Stored data entries
*** Block opens ***
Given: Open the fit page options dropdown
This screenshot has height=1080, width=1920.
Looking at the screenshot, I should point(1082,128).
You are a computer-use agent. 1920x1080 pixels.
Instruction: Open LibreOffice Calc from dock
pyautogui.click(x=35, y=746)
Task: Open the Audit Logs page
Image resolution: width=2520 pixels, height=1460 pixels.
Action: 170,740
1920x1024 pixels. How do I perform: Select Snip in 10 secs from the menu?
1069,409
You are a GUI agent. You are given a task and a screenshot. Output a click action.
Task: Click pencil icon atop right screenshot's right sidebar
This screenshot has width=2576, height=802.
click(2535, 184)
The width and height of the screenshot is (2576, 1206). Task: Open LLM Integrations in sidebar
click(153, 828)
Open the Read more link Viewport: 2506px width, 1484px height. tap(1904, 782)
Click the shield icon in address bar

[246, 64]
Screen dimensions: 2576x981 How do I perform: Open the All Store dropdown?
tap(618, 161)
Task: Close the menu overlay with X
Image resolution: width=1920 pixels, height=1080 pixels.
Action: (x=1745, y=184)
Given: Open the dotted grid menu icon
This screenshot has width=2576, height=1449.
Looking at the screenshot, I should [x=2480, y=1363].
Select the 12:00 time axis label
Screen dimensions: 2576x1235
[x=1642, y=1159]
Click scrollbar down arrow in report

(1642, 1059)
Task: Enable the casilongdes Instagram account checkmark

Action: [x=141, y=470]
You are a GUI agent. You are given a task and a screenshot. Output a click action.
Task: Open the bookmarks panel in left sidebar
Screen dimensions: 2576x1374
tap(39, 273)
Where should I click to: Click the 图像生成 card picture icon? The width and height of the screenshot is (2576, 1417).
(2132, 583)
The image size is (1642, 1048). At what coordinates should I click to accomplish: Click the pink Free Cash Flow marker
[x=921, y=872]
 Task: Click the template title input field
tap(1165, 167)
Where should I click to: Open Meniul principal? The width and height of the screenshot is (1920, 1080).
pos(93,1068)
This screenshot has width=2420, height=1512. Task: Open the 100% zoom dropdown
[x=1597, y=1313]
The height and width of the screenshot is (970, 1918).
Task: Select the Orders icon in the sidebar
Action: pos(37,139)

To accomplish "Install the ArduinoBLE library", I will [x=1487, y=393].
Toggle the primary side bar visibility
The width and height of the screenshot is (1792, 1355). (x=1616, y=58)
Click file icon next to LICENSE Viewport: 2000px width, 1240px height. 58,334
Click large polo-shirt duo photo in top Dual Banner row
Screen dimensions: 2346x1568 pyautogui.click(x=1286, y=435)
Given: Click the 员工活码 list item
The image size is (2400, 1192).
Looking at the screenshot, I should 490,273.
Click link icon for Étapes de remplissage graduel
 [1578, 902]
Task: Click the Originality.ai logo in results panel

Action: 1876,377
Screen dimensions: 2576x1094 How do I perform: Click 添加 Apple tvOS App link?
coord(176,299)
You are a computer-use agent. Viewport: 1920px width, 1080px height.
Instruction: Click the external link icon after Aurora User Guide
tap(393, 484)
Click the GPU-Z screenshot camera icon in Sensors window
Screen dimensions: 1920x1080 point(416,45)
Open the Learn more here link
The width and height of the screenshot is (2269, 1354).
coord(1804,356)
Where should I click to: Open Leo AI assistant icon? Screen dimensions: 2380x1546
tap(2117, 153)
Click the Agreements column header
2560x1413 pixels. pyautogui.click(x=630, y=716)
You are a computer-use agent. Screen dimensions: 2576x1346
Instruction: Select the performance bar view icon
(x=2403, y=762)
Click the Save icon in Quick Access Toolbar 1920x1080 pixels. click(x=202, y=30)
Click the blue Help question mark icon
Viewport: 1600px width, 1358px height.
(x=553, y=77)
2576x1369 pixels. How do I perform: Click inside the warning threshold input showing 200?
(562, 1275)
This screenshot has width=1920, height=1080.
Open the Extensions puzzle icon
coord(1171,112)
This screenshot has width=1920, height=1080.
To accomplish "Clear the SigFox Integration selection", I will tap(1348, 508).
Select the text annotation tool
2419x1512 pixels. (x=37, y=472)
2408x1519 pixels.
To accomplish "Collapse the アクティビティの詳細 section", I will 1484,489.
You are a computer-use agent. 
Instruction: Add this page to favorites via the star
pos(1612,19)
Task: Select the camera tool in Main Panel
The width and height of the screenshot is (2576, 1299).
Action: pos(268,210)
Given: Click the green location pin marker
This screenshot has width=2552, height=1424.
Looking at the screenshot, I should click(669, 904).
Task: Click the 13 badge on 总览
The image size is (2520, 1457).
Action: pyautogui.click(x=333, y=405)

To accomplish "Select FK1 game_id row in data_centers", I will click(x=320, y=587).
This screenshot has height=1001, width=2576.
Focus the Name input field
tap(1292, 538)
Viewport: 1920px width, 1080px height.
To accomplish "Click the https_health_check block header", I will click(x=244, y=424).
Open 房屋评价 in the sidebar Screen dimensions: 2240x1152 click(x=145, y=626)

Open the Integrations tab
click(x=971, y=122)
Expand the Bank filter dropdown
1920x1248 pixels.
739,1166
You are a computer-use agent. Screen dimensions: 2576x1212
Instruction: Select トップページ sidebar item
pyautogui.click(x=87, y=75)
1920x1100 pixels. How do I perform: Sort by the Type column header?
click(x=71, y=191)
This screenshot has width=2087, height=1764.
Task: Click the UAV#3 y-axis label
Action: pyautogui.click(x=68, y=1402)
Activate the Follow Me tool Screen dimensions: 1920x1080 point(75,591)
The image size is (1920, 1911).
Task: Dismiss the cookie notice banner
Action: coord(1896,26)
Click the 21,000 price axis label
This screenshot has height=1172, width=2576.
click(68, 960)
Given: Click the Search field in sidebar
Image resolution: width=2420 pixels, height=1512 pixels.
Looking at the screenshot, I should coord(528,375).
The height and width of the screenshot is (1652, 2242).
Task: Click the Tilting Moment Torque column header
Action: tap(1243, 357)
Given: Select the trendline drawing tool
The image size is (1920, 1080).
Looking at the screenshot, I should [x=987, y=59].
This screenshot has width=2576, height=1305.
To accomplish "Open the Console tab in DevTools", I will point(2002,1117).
*** Block closes ***
Work order → Exactly the lines from the one containing "This screenshot has width=2576, height=1305." to the final line of the data, both included, should be printed, and nothing more.

Expected answer →
This screenshot has width=2576, height=1305.
To accomplish "Open the Console tab in DevTools", I will point(2002,1117).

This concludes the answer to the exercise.